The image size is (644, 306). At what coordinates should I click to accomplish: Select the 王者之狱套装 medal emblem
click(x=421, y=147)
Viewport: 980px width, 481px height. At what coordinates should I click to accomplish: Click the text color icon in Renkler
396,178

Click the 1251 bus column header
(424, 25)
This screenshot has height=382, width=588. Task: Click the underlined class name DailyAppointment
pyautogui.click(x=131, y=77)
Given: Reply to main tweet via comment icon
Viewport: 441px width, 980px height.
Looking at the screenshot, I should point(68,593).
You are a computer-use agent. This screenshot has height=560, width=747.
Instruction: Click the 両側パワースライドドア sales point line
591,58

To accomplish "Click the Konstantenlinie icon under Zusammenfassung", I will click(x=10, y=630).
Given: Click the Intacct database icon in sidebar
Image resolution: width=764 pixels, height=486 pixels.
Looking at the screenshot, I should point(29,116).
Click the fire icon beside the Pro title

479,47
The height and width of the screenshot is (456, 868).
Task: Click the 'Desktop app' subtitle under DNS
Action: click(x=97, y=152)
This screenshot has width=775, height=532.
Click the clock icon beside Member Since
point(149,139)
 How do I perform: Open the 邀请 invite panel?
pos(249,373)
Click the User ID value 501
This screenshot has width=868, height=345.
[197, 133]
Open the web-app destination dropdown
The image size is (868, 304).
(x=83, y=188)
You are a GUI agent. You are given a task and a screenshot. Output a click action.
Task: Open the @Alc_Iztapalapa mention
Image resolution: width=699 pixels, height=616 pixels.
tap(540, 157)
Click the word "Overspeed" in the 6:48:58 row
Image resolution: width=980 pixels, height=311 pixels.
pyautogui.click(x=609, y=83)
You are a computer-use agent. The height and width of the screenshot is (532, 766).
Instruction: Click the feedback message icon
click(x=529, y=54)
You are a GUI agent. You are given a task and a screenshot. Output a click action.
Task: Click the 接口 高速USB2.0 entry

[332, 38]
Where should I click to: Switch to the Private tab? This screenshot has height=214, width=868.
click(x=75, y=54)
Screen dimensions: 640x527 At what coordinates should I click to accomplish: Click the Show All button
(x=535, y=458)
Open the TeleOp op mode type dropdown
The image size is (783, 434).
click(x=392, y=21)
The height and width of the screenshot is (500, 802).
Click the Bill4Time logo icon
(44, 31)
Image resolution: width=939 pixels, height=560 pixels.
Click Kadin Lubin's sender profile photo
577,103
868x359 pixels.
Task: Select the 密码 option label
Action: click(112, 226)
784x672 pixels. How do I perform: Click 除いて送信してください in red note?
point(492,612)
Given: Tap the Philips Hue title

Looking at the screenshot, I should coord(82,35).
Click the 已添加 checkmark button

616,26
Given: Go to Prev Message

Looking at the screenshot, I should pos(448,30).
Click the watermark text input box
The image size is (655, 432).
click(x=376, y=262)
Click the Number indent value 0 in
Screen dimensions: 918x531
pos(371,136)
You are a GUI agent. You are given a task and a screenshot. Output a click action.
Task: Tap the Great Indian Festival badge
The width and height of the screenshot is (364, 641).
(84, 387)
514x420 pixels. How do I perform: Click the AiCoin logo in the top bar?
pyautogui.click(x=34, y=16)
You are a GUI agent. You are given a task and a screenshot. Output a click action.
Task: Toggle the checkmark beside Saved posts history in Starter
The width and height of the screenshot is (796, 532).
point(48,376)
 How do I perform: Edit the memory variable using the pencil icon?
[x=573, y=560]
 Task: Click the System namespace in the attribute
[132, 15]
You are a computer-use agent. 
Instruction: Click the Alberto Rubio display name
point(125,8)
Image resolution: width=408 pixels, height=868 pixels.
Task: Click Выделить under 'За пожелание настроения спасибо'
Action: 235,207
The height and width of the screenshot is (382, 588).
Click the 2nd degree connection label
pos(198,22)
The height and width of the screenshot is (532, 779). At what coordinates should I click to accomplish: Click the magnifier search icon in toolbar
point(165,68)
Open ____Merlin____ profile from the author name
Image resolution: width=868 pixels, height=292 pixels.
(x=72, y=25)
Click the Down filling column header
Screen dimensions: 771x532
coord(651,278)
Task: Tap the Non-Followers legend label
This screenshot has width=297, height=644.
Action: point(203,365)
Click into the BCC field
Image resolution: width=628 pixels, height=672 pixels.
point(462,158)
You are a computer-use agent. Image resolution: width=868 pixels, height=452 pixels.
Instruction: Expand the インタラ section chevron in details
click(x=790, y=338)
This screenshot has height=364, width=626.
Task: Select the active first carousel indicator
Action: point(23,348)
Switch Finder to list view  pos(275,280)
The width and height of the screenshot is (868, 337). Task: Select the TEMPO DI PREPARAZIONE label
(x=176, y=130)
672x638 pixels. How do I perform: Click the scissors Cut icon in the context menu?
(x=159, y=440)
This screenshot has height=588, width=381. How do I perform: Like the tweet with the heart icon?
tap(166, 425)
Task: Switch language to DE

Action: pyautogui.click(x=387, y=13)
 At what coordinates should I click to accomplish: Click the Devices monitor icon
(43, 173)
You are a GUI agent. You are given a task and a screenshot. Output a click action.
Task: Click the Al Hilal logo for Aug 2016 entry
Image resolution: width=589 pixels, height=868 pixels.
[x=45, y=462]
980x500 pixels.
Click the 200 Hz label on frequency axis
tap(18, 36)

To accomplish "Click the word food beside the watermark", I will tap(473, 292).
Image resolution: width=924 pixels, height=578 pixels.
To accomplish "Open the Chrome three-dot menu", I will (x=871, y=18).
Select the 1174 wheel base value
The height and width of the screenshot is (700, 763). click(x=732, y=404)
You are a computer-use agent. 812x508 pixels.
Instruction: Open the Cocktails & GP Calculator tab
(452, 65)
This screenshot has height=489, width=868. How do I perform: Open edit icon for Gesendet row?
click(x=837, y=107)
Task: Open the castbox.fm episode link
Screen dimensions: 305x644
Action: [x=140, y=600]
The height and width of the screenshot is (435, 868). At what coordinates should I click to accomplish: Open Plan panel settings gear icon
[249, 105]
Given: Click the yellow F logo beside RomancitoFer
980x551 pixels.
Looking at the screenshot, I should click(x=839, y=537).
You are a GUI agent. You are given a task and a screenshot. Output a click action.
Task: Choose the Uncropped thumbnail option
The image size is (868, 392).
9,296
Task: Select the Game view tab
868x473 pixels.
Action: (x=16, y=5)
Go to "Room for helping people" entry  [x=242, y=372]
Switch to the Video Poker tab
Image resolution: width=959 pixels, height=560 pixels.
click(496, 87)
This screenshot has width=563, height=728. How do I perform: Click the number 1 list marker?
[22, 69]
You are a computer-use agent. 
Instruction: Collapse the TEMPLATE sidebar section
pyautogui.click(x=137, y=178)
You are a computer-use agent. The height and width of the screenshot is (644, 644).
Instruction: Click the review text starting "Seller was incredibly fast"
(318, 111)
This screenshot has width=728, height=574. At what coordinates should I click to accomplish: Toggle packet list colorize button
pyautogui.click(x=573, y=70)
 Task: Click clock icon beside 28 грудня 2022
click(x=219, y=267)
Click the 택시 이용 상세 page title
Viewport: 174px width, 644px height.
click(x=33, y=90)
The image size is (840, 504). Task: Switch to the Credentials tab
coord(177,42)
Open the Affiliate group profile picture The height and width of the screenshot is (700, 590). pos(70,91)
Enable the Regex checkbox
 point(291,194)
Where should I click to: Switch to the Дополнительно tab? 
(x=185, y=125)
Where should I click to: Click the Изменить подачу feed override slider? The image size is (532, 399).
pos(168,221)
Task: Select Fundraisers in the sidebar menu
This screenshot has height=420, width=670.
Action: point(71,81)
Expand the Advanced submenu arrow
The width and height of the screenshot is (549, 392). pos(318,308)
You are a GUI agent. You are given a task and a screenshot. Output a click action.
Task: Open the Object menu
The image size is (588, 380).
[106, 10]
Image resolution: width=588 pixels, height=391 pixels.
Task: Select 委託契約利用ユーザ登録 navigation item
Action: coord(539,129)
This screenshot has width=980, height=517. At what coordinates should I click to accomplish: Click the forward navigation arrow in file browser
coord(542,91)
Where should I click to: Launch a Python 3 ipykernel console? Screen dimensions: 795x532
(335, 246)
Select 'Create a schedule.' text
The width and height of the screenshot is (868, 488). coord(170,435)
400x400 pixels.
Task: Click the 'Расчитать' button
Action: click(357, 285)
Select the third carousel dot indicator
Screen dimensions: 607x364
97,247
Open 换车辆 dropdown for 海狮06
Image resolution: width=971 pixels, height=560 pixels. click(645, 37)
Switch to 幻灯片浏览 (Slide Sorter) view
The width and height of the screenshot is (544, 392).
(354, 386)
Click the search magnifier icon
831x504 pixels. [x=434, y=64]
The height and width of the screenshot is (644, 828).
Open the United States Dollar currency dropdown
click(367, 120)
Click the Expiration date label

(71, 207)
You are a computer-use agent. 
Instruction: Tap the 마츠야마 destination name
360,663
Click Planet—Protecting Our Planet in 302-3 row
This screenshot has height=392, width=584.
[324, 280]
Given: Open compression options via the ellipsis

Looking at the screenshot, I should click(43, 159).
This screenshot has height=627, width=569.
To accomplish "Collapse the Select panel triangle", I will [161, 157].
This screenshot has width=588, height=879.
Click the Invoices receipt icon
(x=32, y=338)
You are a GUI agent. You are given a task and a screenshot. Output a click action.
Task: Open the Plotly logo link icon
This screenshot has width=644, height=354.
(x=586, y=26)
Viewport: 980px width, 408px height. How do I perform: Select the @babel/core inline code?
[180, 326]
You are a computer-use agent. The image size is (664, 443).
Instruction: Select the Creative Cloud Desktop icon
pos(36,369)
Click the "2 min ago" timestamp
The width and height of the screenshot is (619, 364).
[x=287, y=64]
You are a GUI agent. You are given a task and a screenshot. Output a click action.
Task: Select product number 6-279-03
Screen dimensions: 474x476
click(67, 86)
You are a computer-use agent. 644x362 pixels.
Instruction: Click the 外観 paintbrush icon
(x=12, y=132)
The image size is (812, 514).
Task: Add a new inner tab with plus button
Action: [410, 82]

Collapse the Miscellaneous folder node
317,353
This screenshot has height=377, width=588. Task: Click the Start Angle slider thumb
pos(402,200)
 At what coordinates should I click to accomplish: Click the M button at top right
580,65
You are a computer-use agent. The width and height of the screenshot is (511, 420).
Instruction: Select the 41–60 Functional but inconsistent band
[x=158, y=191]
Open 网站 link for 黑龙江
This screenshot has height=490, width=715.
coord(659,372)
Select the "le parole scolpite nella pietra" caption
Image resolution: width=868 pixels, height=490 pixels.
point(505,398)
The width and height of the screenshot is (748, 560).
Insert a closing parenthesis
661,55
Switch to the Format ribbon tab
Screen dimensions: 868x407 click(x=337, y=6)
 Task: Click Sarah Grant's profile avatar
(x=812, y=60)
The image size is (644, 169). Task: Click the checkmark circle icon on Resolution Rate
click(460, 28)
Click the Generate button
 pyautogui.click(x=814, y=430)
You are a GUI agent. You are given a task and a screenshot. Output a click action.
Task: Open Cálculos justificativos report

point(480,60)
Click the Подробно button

#####

#### [Directions]
A single number is asked for: how many lines in the entries above hold the string "word".

#### [Reply]
2